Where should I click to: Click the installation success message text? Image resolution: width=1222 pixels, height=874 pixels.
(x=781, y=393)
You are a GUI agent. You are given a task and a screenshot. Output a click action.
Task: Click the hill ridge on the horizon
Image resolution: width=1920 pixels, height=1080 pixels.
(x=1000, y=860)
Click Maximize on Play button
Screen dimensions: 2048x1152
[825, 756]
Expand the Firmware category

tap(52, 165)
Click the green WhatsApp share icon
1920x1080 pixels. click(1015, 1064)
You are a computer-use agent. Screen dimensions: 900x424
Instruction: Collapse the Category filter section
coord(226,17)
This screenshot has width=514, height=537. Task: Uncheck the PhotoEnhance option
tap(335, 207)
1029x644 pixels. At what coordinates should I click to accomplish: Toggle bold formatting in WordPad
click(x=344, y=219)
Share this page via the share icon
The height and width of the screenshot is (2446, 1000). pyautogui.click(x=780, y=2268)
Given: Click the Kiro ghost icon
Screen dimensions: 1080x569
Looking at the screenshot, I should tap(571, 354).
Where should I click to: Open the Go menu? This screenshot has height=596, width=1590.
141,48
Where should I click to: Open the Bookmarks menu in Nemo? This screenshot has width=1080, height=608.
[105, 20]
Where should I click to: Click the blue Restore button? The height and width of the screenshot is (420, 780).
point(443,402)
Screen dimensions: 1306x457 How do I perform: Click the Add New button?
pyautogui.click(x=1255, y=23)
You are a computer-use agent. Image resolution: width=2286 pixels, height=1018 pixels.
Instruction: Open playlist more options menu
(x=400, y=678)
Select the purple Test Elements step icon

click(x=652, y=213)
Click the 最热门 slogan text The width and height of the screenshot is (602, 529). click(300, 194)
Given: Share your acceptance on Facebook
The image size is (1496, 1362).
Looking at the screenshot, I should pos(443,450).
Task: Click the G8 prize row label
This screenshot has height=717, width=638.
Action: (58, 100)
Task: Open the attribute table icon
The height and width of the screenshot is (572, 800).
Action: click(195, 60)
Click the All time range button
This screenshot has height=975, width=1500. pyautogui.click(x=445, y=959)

#### THE PROBLEM
Could you print, word for word, every line from the start of the records through the line containing "tap(52, 165)"?

#### RESULT FOR THIS TASK
Where should I click to: Click the installation success message text? Image resolution: width=1222 pixels, height=874 pixels.
(x=781, y=393)
You are a GUI agent. You are given a task and a screenshot. Output a click action.
Task: Click the hill ridge on the horizon
Image resolution: width=1920 pixels, height=1080 pixels.
(x=1000, y=860)
Click Maximize on Play button
Screen dimensions: 2048x1152
[825, 756]
Expand the Firmware category

tap(52, 165)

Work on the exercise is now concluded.